**The task**
Copy each line of the data below in which the word "computer" can be found.

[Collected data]
%%
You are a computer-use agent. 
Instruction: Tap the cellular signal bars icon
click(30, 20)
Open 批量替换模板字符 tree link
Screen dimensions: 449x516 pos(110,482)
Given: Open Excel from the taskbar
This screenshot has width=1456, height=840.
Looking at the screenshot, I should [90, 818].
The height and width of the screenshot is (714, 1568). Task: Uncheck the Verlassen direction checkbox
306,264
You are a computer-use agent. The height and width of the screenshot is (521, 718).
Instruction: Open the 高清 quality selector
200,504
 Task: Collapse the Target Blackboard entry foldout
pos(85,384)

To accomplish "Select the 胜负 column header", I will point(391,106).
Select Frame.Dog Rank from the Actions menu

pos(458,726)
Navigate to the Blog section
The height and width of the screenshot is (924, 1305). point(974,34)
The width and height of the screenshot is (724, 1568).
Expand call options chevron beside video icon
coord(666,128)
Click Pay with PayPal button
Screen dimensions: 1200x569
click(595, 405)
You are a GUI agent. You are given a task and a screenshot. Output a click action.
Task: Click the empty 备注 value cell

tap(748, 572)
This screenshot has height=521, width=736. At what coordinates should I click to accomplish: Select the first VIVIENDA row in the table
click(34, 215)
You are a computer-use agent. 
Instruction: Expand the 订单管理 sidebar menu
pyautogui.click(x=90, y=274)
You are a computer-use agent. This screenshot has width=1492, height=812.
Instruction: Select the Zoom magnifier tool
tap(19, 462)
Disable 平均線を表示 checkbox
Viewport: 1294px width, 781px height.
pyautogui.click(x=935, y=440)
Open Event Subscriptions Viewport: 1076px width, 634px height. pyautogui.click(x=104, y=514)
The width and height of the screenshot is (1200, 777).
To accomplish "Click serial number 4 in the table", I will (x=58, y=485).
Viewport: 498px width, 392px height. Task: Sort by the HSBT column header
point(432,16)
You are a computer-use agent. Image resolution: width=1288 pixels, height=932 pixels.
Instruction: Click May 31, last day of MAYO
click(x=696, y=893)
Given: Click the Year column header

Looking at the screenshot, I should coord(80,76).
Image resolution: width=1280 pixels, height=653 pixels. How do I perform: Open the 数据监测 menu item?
%%
**Expected output**
You are a computer-use agent. 
You are a computer-use agent. The height and width of the screenshot is (521, 718).
You are a computer-use agent. 
You are a computer-use agent. This screenshot has width=1492, height=812.
You are a computer-use agent. Image resolution: width=1288 pixels, height=932 pixels.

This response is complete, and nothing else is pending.